- Nickname: The Legend
- Born: Ahmad Saber Muhammad 'Ali Mansy October 4, 1978 Minya al-Qamh, al-Sharqiyya Governorate
- Died: July 7, 2017 (aged 38) Rafah, North Sinai Governorate
- Allegiance: Egypt
- Branch: Egyptian Army
- Rank: Colonel, Military staff
- Unit: Unit 999 / SEALs
- Conflicts: Rafah Terror Attack
- Education: Egyptian Military Academy
- Spouse: Manar Selim

= Ahmed Mansi =

Egyptian SEAL military commander (1978–2017)

Colonel Ahmed Mansy (أحمد منسي; October 4, 1978–July 7, 2017) was the commander of Egypt's Sa'ka Forces (Special Forces) Thunderbolt Battalion 103.

== Life ==

He was born in 1978 in Minya al-Qamh district in al-Sharqiyya governorate.

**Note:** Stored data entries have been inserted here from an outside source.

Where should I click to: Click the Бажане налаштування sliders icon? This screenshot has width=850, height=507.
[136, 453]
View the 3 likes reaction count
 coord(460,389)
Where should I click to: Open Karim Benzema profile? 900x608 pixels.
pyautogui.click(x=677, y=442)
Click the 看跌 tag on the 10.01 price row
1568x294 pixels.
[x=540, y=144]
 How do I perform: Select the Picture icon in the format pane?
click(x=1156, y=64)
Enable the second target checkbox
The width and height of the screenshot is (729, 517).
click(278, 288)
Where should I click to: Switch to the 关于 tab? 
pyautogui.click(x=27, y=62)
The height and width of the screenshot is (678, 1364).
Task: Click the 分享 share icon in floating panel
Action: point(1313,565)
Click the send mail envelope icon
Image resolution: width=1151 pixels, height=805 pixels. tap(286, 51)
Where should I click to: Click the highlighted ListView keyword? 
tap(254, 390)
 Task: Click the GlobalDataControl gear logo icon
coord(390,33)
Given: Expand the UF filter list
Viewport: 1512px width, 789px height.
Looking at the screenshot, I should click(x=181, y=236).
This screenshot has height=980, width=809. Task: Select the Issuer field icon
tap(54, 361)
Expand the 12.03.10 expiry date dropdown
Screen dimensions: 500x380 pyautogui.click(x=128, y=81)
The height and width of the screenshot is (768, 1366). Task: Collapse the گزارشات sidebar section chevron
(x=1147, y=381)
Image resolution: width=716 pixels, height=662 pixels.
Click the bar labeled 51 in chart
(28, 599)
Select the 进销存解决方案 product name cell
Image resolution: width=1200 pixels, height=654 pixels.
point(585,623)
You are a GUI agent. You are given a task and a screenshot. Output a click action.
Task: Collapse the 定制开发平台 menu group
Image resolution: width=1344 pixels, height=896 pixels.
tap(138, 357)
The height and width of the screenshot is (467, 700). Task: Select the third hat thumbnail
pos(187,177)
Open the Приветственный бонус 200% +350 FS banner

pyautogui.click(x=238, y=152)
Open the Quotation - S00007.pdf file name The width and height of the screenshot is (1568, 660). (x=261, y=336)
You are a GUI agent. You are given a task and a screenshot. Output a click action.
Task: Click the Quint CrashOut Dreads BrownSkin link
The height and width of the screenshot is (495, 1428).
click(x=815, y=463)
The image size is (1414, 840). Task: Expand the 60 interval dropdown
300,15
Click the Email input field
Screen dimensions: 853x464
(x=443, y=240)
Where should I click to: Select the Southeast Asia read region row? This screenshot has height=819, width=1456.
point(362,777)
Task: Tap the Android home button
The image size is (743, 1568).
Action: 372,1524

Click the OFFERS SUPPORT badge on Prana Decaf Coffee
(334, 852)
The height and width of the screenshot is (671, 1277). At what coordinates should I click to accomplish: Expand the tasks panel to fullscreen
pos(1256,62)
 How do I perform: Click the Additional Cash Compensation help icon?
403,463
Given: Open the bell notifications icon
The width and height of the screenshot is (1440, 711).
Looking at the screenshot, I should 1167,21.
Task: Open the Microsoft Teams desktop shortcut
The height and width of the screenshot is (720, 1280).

He joined the Sa'ka Forces in the Nineties, immediately after his graduation from the Egyptian Military Academy in 1998. He had served for a long time in the Special Forces Task Force Unit 999, which is the most powerful unit in Egypt's Thunderbolt Forces. In 2001, he joined the first Egyptian SEAL Team training and then he was selected to travel to the United States of America to join the United States Navy SEALs Basic Underwater Demolition/SEAL (BUD/S) Class 258 in 2006.

Mansy obtained a master's degree in military science from the Command and Staff College, and he took over as commander of the 103rd Sa'ka (Thunderbolt) Forces Battalion in Sinai after the death of the battalion's former commander, Colonel Rami Hassanein, in October 2016.

In 2016, he was awarded by the battalion during the month of Ramadan for his excellent performance and his military discipline.

== Depiction in media ==
Actor Amir Karara played the biography of Colonel Ahmed Mansy in TV series titled "The Choice", which premiered in Ramadan 2020. The series has been a success in the Egyptian and Arab street, since its introduction at the beginning of the month of Ramadan 2020, and its events revolve around the death of the hero of the Egyptian armed forces, Colonel Ahmed Mansy.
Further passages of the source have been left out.